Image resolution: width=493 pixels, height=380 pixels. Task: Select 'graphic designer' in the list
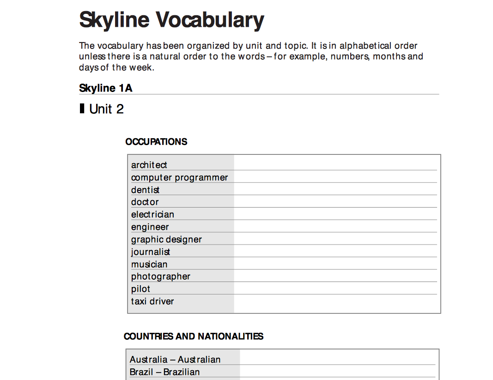166,239
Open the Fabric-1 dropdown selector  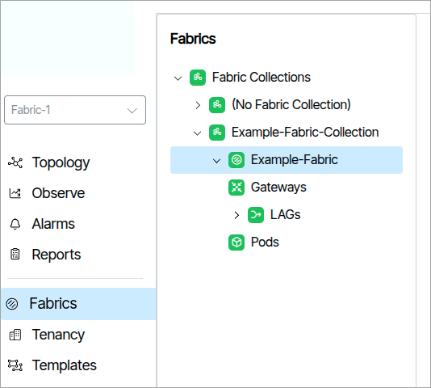75,110
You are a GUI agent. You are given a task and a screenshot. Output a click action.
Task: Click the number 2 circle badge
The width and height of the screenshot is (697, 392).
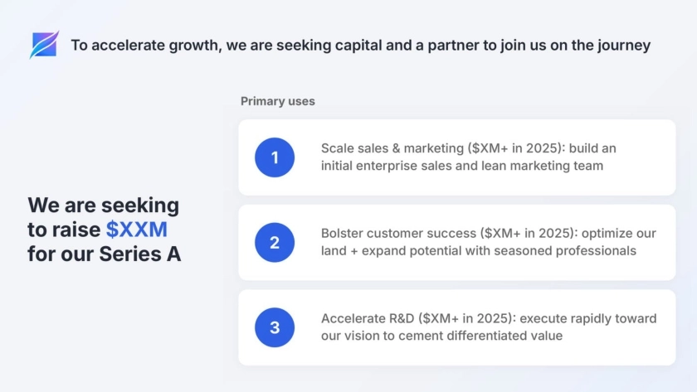[275, 243]
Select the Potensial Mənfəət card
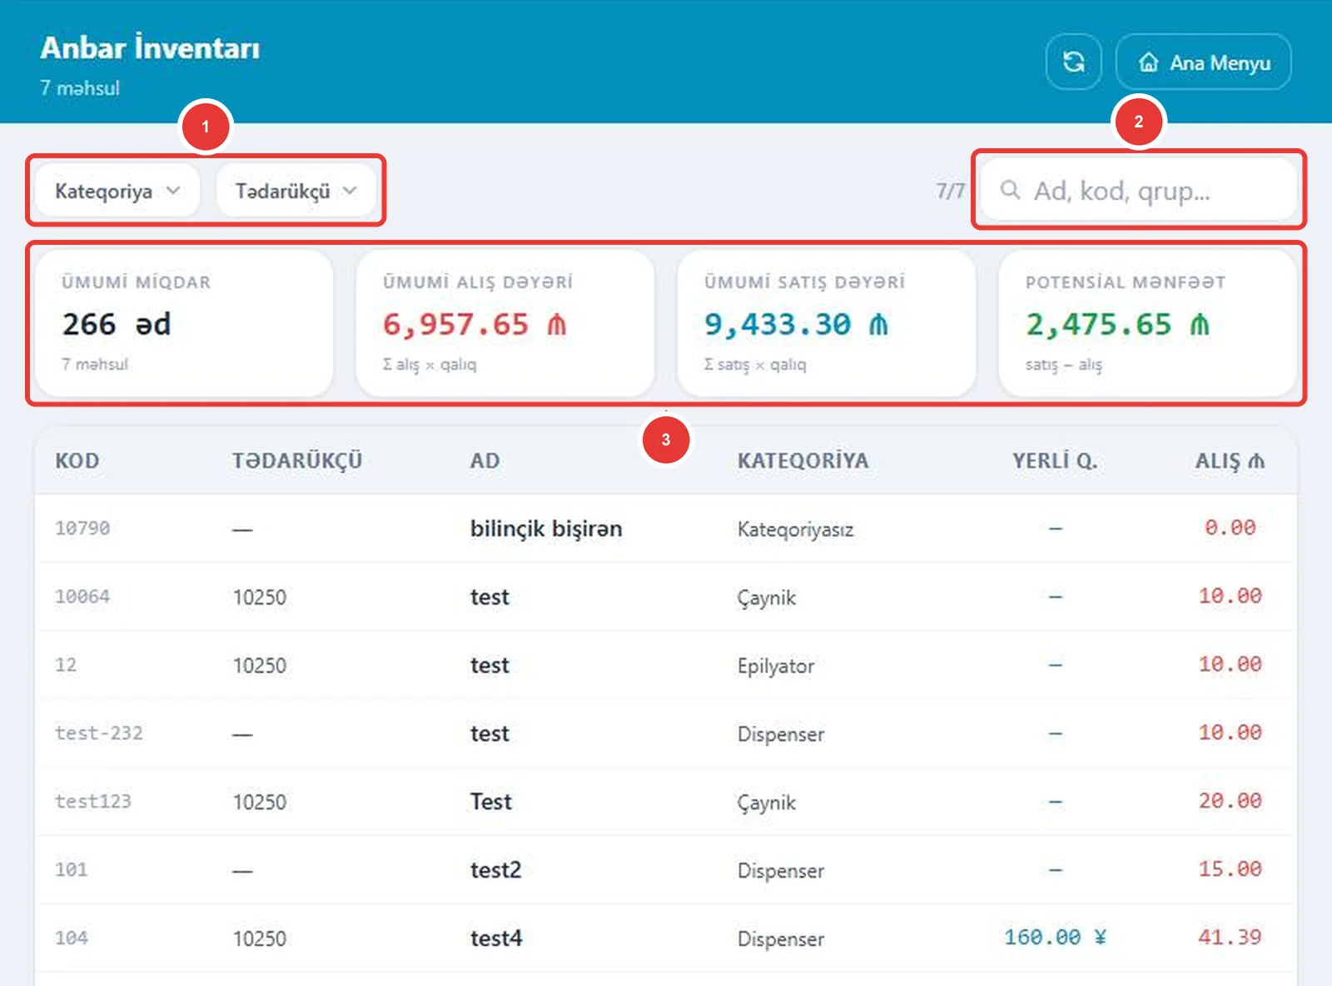Image resolution: width=1332 pixels, height=986 pixels. [x=1147, y=323]
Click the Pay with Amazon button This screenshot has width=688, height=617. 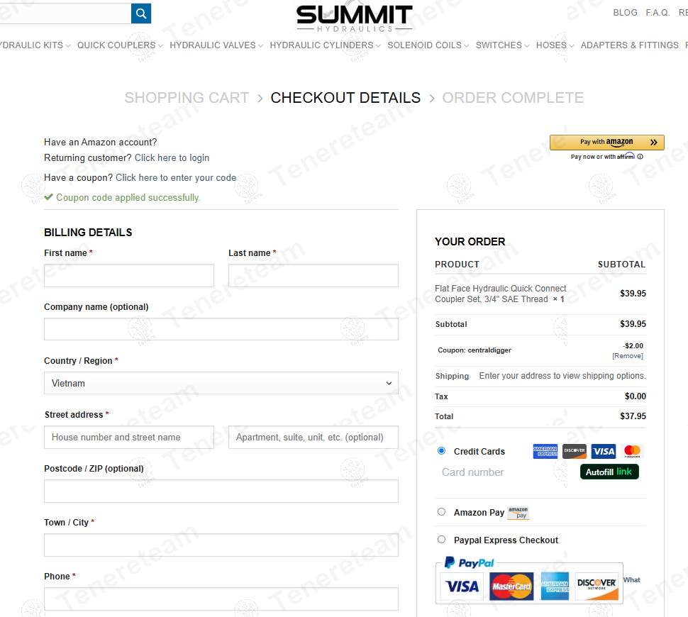click(x=606, y=143)
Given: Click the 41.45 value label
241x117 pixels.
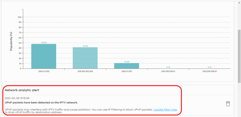Looking at the screenshot, I should pos(85,46).
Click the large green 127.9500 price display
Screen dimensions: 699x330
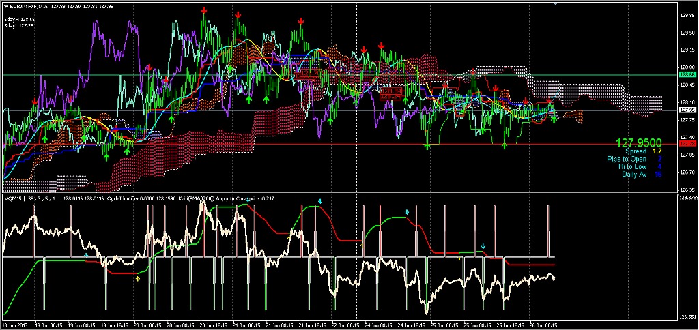pyautogui.click(x=638, y=143)
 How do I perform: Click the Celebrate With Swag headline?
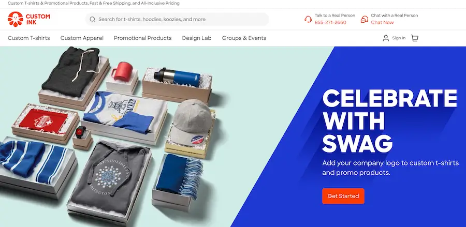pyautogui.click(x=389, y=121)
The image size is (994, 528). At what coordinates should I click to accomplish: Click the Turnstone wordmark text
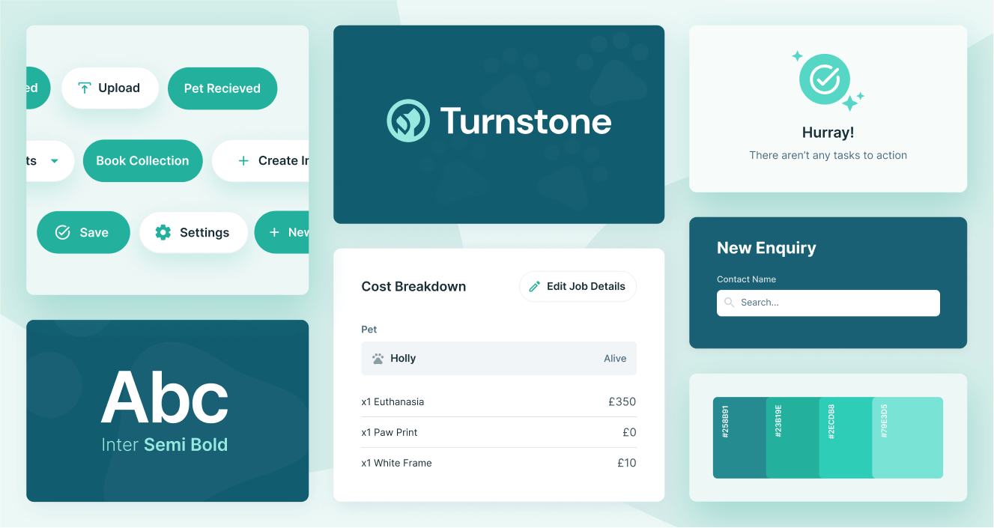(525, 121)
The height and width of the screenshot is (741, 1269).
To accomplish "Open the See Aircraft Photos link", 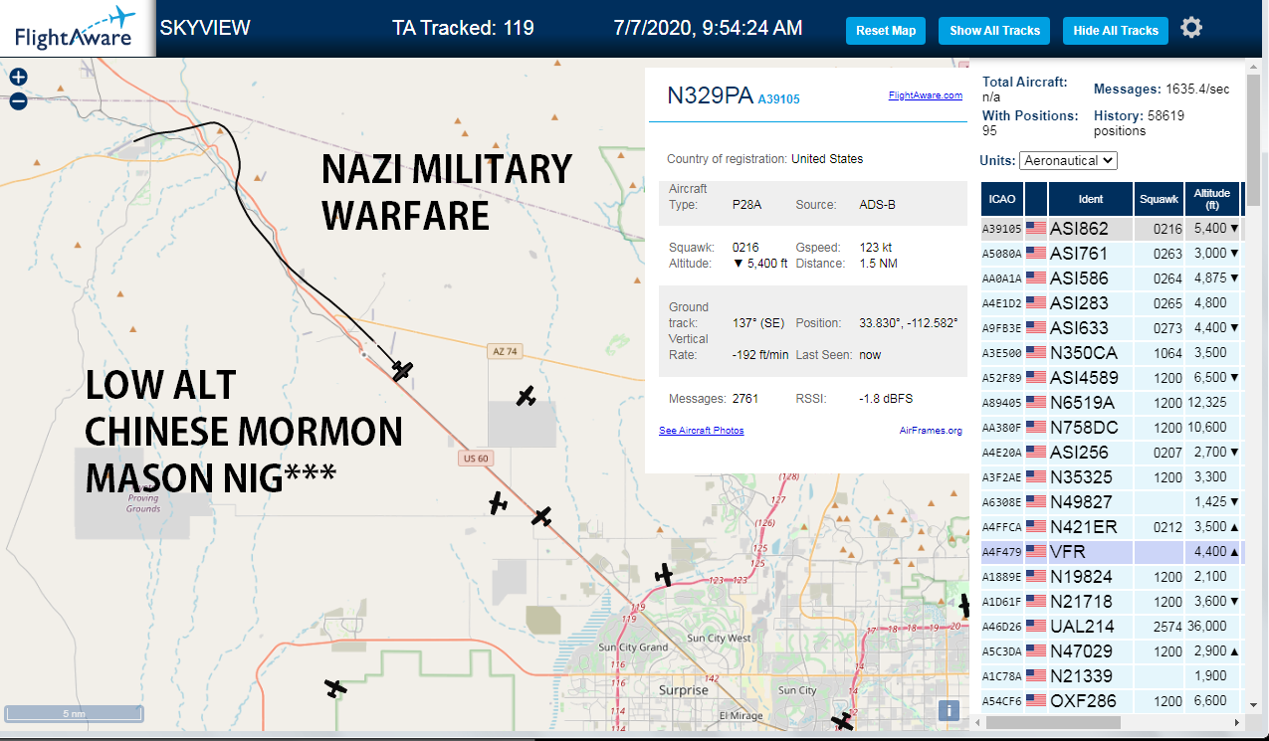I will [701, 431].
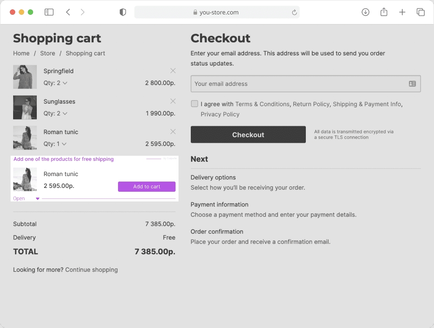Go to Home in breadcrumb
The image size is (434, 328).
coord(21,53)
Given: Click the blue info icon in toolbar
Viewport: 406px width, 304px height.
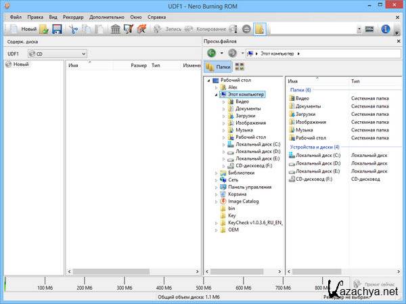Looking at the screenshot, I should 386,29.
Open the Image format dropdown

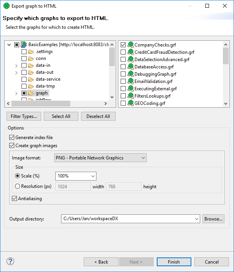[x=100, y=158]
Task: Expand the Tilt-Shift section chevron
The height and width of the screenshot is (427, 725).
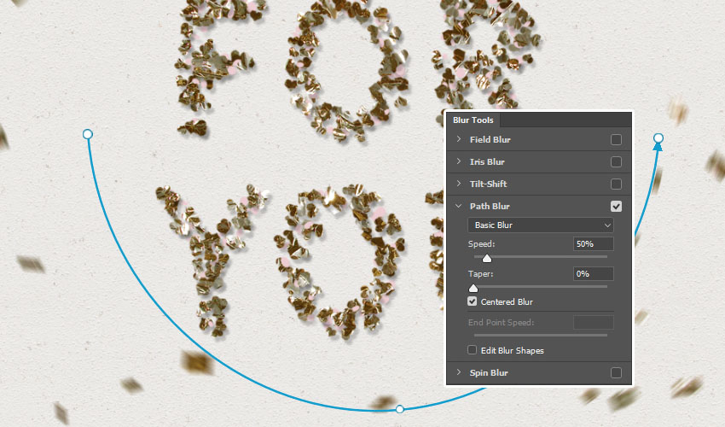Action: 458,184
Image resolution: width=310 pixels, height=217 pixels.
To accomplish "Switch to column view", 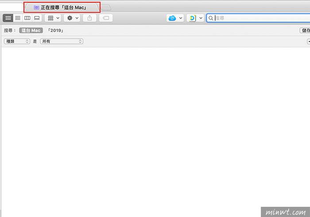I will pyautogui.click(x=27, y=18).
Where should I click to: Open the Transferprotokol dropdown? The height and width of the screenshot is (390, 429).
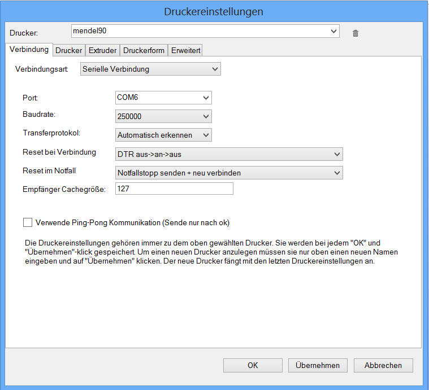coord(205,135)
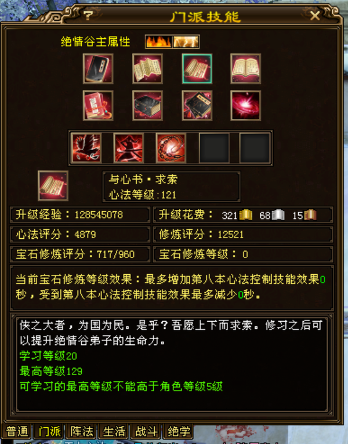This screenshot has width=348, height=444.
Task: Switch to the 阵法 tab
Action: [x=82, y=432]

▶ ACTION ITEM
Your answer should be the exact lines above from the one containing "How do I perform: Click" through the one containing "The height and width of the screenshot is (741, 1269).", with both end lines kept and the pictures removed, please.

▶ EXERCISE SOLUTION
 How do I perform: Click the Celebrate With Swag headline?
pyautogui.click(x=389, y=121)
The image size is (994, 528). At what coordinates should I click to accomplish: Click the Turnstone wordmark text
(525, 121)
The height and width of the screenshot is (741, 1269).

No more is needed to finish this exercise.